[Data for the task]

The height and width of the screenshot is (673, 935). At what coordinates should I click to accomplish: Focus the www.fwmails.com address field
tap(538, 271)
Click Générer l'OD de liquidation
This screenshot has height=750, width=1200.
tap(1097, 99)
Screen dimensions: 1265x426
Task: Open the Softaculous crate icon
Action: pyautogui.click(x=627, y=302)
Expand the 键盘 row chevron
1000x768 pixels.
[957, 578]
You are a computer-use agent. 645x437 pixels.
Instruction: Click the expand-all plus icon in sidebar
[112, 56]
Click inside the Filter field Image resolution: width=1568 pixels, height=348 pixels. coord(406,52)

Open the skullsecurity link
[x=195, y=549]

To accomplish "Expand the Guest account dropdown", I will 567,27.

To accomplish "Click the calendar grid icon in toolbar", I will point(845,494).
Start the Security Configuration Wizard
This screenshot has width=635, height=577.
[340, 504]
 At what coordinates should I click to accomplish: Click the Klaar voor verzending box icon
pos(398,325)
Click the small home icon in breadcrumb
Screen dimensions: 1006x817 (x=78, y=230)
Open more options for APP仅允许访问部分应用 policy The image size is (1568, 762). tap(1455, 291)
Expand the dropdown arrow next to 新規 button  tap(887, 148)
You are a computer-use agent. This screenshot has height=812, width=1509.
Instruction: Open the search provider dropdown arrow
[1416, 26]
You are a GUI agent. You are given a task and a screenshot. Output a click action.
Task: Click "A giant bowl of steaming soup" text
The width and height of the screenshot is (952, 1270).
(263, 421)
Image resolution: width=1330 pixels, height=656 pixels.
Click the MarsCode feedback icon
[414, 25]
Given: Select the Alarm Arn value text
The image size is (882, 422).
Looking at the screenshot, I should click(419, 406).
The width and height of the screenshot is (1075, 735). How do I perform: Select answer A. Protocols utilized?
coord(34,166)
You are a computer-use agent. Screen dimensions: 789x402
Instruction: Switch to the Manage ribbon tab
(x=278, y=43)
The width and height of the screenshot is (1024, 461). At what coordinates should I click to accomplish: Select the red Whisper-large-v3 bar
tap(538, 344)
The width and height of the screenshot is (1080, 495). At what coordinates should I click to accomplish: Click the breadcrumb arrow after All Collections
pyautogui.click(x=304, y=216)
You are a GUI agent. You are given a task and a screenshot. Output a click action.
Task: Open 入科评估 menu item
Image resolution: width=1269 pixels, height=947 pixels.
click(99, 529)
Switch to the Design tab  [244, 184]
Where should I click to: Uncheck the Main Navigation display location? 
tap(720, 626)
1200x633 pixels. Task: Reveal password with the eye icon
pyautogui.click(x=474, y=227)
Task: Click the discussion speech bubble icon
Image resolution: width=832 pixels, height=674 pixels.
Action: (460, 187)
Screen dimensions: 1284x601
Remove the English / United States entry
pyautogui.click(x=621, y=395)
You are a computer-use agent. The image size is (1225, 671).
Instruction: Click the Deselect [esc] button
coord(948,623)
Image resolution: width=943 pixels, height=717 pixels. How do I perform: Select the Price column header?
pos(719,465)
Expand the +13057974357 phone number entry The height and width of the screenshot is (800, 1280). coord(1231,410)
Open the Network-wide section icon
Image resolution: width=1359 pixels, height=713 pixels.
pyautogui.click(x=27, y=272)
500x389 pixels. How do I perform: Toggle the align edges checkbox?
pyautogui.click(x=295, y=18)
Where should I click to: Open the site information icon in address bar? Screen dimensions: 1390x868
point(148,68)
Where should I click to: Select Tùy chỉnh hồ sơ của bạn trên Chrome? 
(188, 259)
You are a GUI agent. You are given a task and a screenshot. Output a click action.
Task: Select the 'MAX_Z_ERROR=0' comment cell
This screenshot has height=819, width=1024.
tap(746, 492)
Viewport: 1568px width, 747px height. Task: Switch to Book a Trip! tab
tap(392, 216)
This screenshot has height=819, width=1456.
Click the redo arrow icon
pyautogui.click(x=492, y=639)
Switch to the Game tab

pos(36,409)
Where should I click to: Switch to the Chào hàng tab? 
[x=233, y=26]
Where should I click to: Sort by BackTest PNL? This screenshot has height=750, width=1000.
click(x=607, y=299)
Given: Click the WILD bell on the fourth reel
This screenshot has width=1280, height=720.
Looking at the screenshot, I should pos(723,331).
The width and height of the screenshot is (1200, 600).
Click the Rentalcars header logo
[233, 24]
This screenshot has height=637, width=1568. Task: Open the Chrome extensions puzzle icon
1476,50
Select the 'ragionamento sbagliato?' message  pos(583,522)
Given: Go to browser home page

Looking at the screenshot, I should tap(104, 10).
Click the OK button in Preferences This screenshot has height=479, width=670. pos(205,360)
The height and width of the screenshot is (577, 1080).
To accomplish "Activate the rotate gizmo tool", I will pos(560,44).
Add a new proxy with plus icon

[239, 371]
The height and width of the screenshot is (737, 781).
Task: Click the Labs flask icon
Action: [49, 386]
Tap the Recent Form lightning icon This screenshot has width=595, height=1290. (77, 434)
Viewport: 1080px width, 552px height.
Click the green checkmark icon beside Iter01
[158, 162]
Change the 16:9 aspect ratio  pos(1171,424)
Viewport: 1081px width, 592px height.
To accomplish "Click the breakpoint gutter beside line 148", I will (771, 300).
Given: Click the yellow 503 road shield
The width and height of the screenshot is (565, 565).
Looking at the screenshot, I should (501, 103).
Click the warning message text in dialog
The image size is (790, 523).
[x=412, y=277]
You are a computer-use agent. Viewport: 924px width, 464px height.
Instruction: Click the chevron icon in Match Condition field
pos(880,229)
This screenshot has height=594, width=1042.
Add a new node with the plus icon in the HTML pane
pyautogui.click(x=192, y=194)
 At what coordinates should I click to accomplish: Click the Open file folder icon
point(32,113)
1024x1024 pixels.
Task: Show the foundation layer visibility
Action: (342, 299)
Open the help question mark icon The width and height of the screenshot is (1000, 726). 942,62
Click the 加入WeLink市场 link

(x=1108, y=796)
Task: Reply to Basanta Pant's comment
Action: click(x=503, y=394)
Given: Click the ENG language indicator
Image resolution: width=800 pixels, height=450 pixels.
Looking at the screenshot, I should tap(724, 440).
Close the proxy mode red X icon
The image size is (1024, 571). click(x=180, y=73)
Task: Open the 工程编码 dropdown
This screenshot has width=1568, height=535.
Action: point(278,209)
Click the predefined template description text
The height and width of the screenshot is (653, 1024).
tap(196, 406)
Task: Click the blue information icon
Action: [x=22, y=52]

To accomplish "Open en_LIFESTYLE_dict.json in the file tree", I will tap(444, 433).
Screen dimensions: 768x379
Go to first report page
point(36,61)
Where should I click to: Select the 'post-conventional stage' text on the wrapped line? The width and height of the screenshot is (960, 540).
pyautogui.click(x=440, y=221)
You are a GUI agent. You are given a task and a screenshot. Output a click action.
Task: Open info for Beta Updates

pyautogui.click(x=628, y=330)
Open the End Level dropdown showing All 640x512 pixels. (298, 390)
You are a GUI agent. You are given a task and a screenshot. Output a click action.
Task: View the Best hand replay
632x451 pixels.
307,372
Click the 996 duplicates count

[/Data for the task]

* What the exercise asks
The material shown above is to be retyped in full, without alteration.

* Response to this task
The height and width of the screenshot is (673, 935). At what coordinates should I click to accomplish: Focus the www.fwmails.com address field
tap(538, 271)
Click Générer l'OD de liquidation
This screenshot has height=750, width=1200.
tap(1097, 99)
Screen dimensions: 1265x426
Task: Open the Softaculous crate icon
Action: pyautogui.click(x=627, y=302)
Expand the 键盘 row chevron
1000x768 pixels.
[957, 578]
You are a computer-use agent. 645x437 pixels.
Instruction: Click the expand-all plus icon in sidebar
[112, 56]
Click inside the Filter field Image resolution: width=1568 pixels, height=348 pixels. coord(406,52)

Open the skullsecurity link
[x=195, y=549]

To accomplish "Expand the Guest account dropdown", I will 567,27.

To accomplish "Click the calendar grid icon in toolbar", I will point(845,494).
Start the Security Configuration Wizard
This screenshot has width=635, height=577.
[340, 504]
 At what coordinates should I click to accomplish: Click the Klaar voor verzending box icon
pos(398,325)
Click the small home icon in breadcrumb
Screen dimensions: 1006x817 (x=78, y=230)
Open more options for APP仅允许访问部分应用 policy The image size is (1568, 762). tap(1455, 291)
Expand the dropdown arrow next to 新規 button  tap(887, 148)
You are a computer-use agent. This screenshot has height=812, width=1509.
Instruction: Open the search provider dropdown arrow
[1416, 26]
You are a GUI agent. You are given a task and a screenshot. Output a click action.
Task: Click "A giant bowl of steaming soup" text
The width and height of the screenshot is (952, 1270).
(263, 421)
Image resolution: width=1330 pixels, height=656 pixels.
Click the MarsCode feedback icon
[414, 25]
Given: Select the Alarm Arn value text
The image size is (882, 422).
Looking at the screenshot, I should click(419, 406).
The width and height of the screenshot is (1075, 735). How do I perform: Select answer A. Protocols utilized?
coord(34,166)
You are a computer-use agent. Screen dimensions: 789x402
Instruction: Switch to the Manage ribbon tab
(x=278, y=43)
The width and height of the screenshot is (1024, 461). At what coordinates should I click to accomplish: Select the red Whisper-large-v3 bar
tap(538, 344)
The width and height of the screenshot is (1080, 495). At what coordinates should I click to accomplish: Click the breadcrumb arrow after All Collections
pyautogui.click(x=304, y=216)
You are a GUI agent. You are given a task and a screenshot. Output a click action.
Task: Open 入科评估 menu item
Image resolution: width=1269 pixels, height=947 pixels.
click(99, 529)
Switch to the Design tab  [244, 184]
Where should I click to: Uncheck the Main Navigation display location? 
tap(720, 626)
1200x633 pixels. Task: Reveal password with the eye icon
pyautogui.click(x=474, y=227)
Task: Click the discussion speech bubble icon
Image resolution: width=832 pixels, height=674 pixels.
Action: (460, 187)
Screen dimensions: 1284x601
Remove the English / United States entry
pyautogui.click(x=621, y=395)
You are a computer-use agent. The image size is (1225, 671).
Instruction: Click the Deselect [esc] button
coord(948,623)
Image resolution: width=943 pixels, height=717 pixels. How do I perform: Select the Price column header?
pos(719,465)
Expand the +13057974357 phone number entry The height and width of the screenshot is (800, 1280). coord(1231,410)
Open the Network-wide section icon
Image resolution: width=1359 pixels, height=713 pixels.
pyautogui.click(x=27, y=272)
500x389 pixels. How do I perform: Toggle the align edges checkbox?
pyautogui.click(x=295, y=18)
Where should I click to: Open the site information icon in address bar? Screen dimensions: 1390x868
point(148,68)
Where should I click to: Select Tùy chỉnh hồ sơ của bạn trên Chrome? 
(188, 259)
You are a GUI agent. You are given a task and a screenshot. Output a click action.
Task: Select the 'MAX_Z_ERROR=0' comment cell
This screenshot has height=819, width=1024.
tap(746, 492)
Viewport: 1568px width, 747px height. Task: Switch to Book a Trip! tab
tap(392, 216)
This screenshot has height=819, width=1456.
Click the redo arrow icon
pyautogui.click(x=492, y=639)
Switch to the Game tab

pos(36,409)
Where should I click to: Switch to the Chào hàng tab? 
[x=233, y=26]
Where should I click to: Sort by BackTest PNL? This screenshot has height=750, width=1000.
click(x=607, y=299)
Given: Click the WILD bell on the fourth reel
This screenshot has width=1280, height=720.
Looking at the screenshot, I should pos(723,331).
The width and height of the screenshot is (1200, 600).
Click the Rentalcars header logo
[233, 24]
This screenshot has height=637, width=1568. Task: Open the Chrome extensions puzzle icon
1476,50
Select the 'ragionamento sbagliato?' message  pos(583,522)
Given: Go to browser home page

Looking at the screenshot, I should tap(104, 10).
Click the OK button in Preferences This screenshot has height=479, width=670. pos(205,360)
The height and width of the screenshot is (577, 1080).
To accomplish "Activate the rotate gizmo tool", I will pos(560,44).
Add a new proxy with plus icon

[239, 371]
The height and width of the screenshot is (737, 781).
Task: Click the Labs flask icon
Action: [49, 386]
Tap the Recent Form lightning icon This screenshot has width=595, height=1290. (77, 434)
Viewport: 1080px width, 552px height.
Click the green checkmark icon beside Iter01
[158, 162]
Change the 16:9 aspect ratio  pos(1171,424)
Viewport: 1081px width, 592px height.
To accomplish "Click the breakpoint gutter beside line 148", I will (771, 300).
Given: Click the yellow 503 road shield
The width and height of the screenshot is (565, 565).
Looking at the screenshot, I should (501, 103).
Click the warning message text in dialog
The image size is (790, 523).
[x=412, y=277]
You are a computer-use agent. Viewport: 924px width, 464px height.
Instruction: Click the chevron icon in Match Condition field
pos(880,229)
This screenshot has height=594, width=1042.
Add a new node with the plus icon in the HTML pane
pyautogui.click(x=192, y=194)
 At what coordinates should I click to accomplish: Click the Open file folder icon
point(32,113)
1024x1024 pixels.
Task: Show the foundation layer visibility
Action: (342, 299)
Open the help question mark icon The width and height of the screenshot is (1000, 726). 942,62
Click the 加入WeLink市场 link

(x=1108, y=796)
Task: Reply to Basanta Pant's comment
Action: click(x=503, y=394)
Given: Click the ENG language indicator
Image resolution: width=800 pixels, height=450 pixels.
Looking at the screenshot, I should tap(724, 440).
Close the proxy mode red X icon
The image size is (1024, 571). click(x=180, y=73)
Task: Open the 工程编码 dropdown
This screenshot has width=1568, height=535.
Action: point(278,209)
Click the predefined template description text
The height and width of the screenshot is (653, 1024).
tap(196, 406)
Task: Click the blue information icon
Action: [x=22, y=52]

To accomplish "Open en_LIFESTYLE_dict.json in the file tree", I will tap(444, 433).
Screen dimensions: 768x379
Go to first report page
point(36,61)
Where should I click to: Select the 'post-conventional stage' text on the wrapped line? The width and height of the screenshot is (960, 540).
pyautogui.click(x=440, y=221)
You are a GUI agent. You are given a task and a screenshot. Output a click action.
Task: Open info for Beta Updates

pyautogui.click(x=628, y=330)
Open the End Level dropdown showing All 640x512 pixels. (298, 390)
You are a GUI agent. You are given a task and a screenshot. Output a click action.
Task: View the Best hand replay
632x451 pixels.
307,372
Click the 996 duplicates count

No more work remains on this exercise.